RAG Pipeline Troubleshooting: A Step-by-Step Debugging Guide

A systematic 4-stage diagnostic workflow for production RAG systems

Published: March 13, 2026 • 10 min read

Your RAG pipeline is returning wrong answers. But where exactly is it breaking?

Is the query embedding wrong? Did retrieval miss relevant docs? Did the LLM ignore the context? Without a systematic debugging approach, you're guessing in the dark.

This guide provides a 4-stage diagnostic workflow you can apply to any RAG pipeline — LangChain, LlamaIndex, or custom implementations.

🔧 Quick Start: Visual Debugging

Use rag-debugger.pages.dev to visualize your entire RAG pipeline.

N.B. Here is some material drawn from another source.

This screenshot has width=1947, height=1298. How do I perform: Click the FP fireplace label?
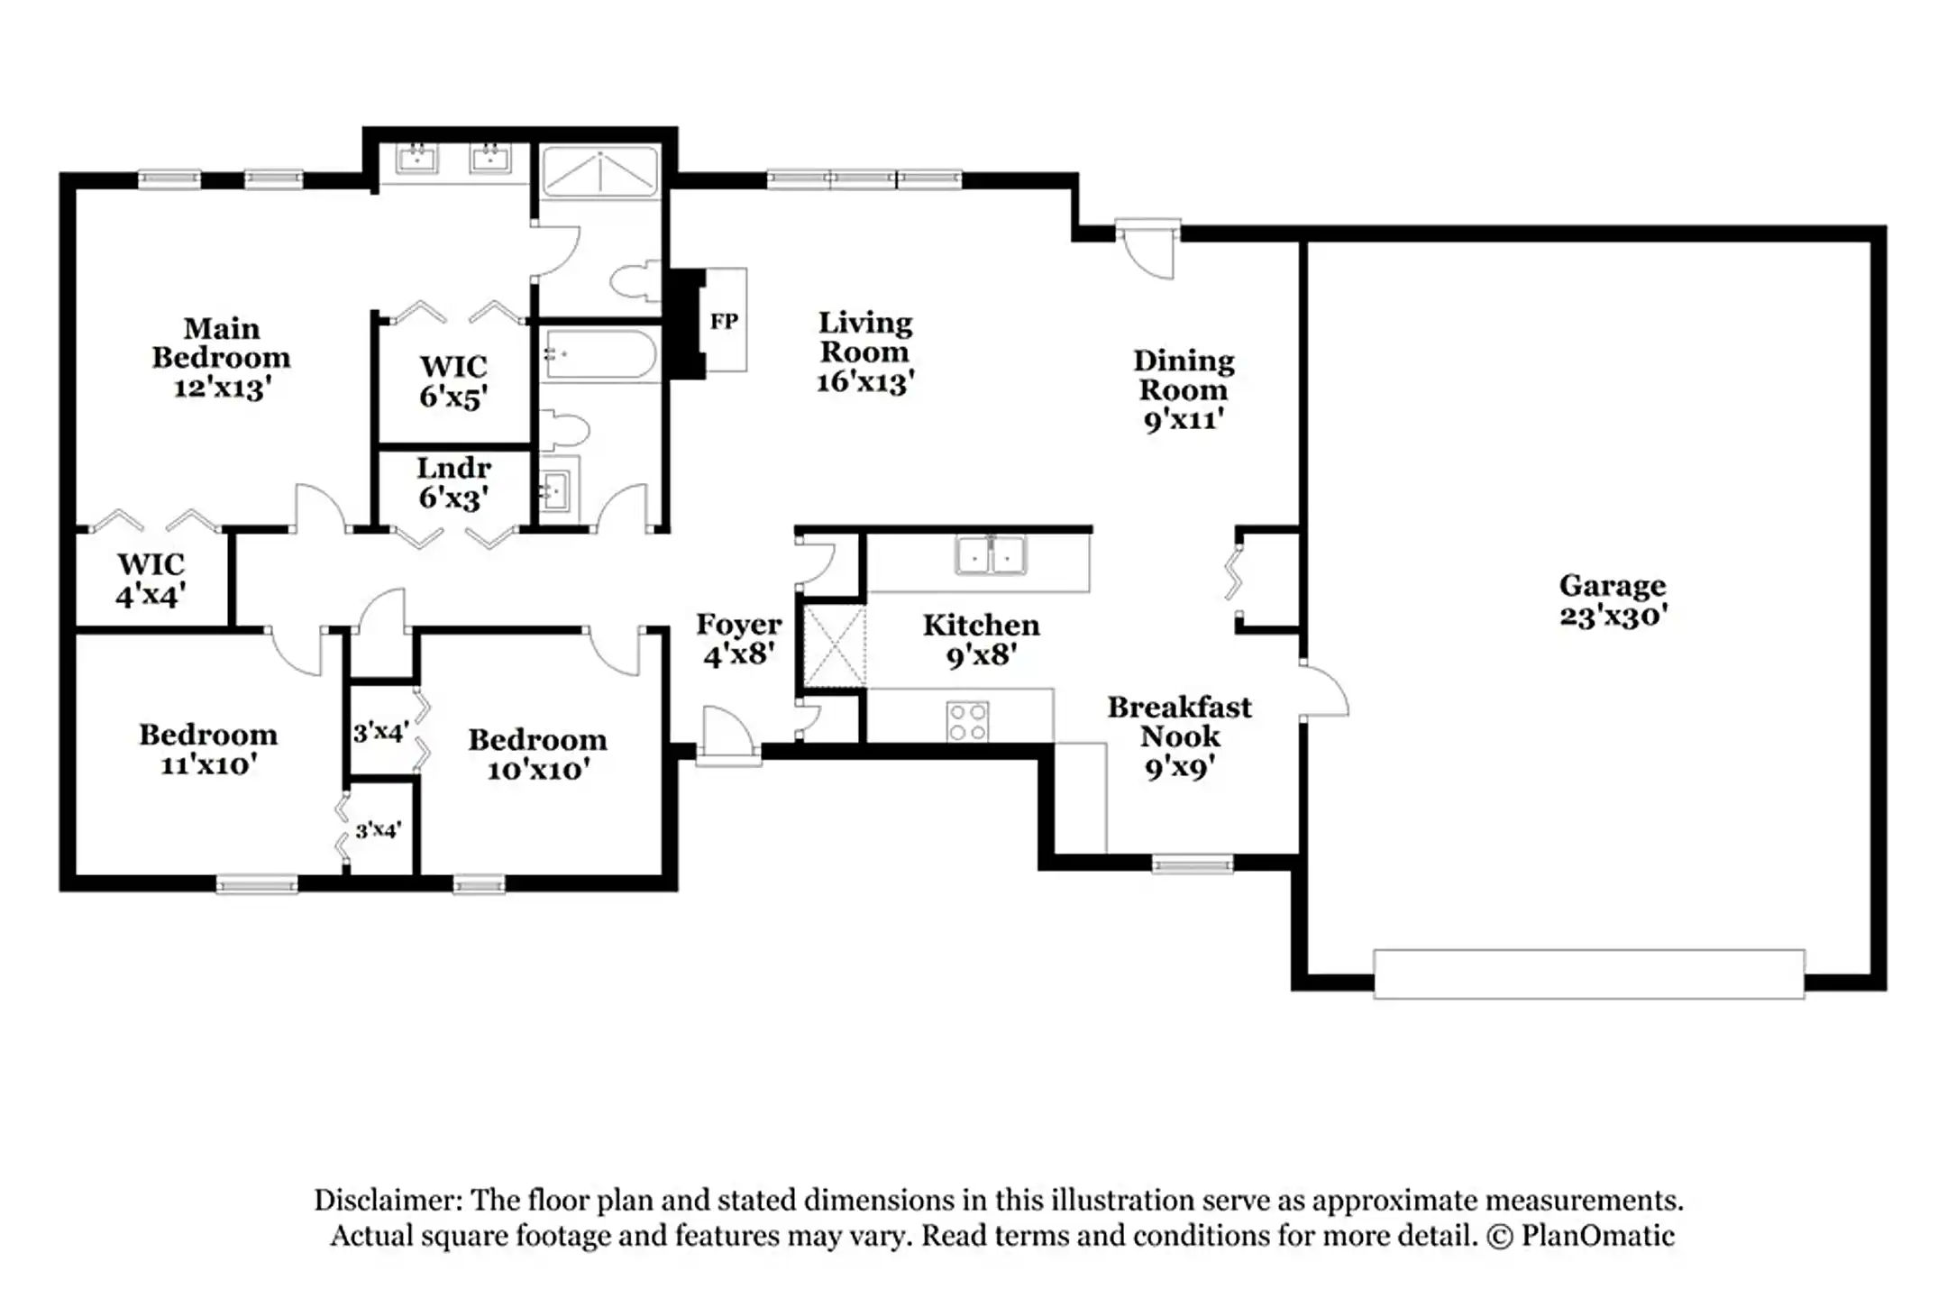click(724, 321)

Paste your query, retrieved chunks, and LLM response to see exactly where failures occur. Free: 10 debug sessions/month.

The 4-Stage RAG Debugging Workflow

Every RAG pipeline has 4 stages. Debug them in order:

Query → Embedding (Is the query represented correctly?)
Embedding → Retrieval (Are relevant docs found?)
Retrieval → Context Assembly (Is context formatted correctly?)
Context → LLM Response (Does the model use context properly?)

Let's walk through each stage with concrete diagnostics.

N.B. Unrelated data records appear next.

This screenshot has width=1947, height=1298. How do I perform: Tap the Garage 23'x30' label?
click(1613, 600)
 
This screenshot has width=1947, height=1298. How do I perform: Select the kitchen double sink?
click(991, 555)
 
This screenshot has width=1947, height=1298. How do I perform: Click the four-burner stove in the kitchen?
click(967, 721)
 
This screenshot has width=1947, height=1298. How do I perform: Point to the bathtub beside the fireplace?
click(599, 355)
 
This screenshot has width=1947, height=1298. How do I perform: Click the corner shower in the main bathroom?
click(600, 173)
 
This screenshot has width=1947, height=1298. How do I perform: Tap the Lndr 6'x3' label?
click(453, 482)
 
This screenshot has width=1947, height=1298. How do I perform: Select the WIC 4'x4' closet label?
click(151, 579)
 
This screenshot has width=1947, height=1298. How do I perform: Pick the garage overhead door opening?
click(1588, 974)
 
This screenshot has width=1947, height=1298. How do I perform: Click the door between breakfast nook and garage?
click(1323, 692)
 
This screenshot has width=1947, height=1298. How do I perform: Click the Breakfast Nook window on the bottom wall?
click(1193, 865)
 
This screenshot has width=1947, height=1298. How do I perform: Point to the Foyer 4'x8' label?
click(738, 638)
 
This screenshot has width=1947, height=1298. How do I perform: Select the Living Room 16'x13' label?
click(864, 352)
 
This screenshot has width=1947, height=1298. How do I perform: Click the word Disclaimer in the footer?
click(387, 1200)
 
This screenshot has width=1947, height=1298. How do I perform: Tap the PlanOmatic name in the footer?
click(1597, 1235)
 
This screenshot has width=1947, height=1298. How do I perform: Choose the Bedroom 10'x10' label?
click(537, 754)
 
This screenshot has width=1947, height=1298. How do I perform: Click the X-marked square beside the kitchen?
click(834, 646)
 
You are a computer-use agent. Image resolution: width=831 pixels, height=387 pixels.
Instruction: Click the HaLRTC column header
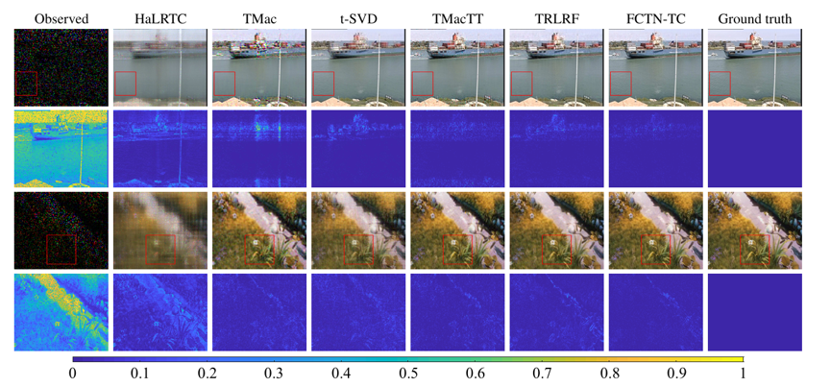(159, 20)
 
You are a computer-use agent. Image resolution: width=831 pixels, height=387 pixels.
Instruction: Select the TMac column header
(258, 20)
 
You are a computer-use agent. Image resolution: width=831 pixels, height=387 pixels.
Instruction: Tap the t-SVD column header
(357, 20)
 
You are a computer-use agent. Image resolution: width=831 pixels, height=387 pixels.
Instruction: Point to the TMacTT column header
(457, 20)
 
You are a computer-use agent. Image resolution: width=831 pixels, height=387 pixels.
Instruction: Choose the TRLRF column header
(556, 20)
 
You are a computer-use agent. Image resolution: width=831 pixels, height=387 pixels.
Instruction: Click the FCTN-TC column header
(655, 20)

Stage 1: Query → Embedding Debugging

Goal: Verify the query embedding captures semantic meaning.

Diagnostic Checklist

Query preprocessing is consistent

Same lowercasing, trimming, special char handling for queries and docs

Embedding model matches domain

Technical docs → BGE-M3/E5-Mistral, not text-embedding-3-small

Query length is adequate

5+ tokens for semantic search. Expand vague queries.

Debug Code

from sentence_transformers import SentenceTransformer
import numpy as np
from sklearn.metrics.pairwise import cosine_similarity

model = SentenceTransformer('BAAI/bge-m3')

# Test query
query = "How do I authenticate users?"
query_embedding = model.encode([query])[0]

# Check against sample docs
docs = [
    "User authentication with OAuth 2.0 and JWT tokens",
    "Database connection pooling configuration",
    "Setting up login forms with React"
]
doc_embeddings = model.encode(docs)

# Calculate similarities
similarities = cosine_similarity([query_embedding], doc_embeddings)[0]

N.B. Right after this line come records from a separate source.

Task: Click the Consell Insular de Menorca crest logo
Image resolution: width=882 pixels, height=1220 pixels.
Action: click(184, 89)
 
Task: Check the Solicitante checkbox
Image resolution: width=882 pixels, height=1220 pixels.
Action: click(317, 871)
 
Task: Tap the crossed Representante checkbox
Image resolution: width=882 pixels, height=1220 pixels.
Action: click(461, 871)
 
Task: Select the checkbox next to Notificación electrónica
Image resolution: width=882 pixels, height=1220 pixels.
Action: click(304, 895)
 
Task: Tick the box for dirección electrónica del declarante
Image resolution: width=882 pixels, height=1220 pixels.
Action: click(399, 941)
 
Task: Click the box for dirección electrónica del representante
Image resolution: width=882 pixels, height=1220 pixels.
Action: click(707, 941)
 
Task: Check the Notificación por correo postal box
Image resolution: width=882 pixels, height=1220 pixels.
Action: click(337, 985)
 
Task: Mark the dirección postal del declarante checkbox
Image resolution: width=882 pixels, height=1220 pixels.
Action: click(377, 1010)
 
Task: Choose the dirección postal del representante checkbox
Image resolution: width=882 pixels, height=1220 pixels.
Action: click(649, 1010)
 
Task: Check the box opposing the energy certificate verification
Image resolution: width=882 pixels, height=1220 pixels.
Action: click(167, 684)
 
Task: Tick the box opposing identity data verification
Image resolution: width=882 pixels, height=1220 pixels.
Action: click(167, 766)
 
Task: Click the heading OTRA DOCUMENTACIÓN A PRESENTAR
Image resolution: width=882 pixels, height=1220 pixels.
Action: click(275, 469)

for i, (doc, sim) in enumerate(zip(docs, similarities)):
    print(f"{sim:.3f} - {doc}")

# Expected: High sim (>0.7) for auth-related docs
# Red flag: All sims < 0.5 → query embedding issue

Common Issues & Fixes

Symptom	Likely Cause	Fix
All similarities < 0.5	Query too short or wrong model	Expand query + switch to domain model
Unrelated docs score high	Preprocessing mismatch	Align query/doc preprocessing

Stage 2: Embedding → Retrieval Debugging

Goal: Verify retrieval returns relevant documents.

Diagnostic Checklist

Top-K is appropriate

Start with k=5-10. Too low = miss context. Too high = noise.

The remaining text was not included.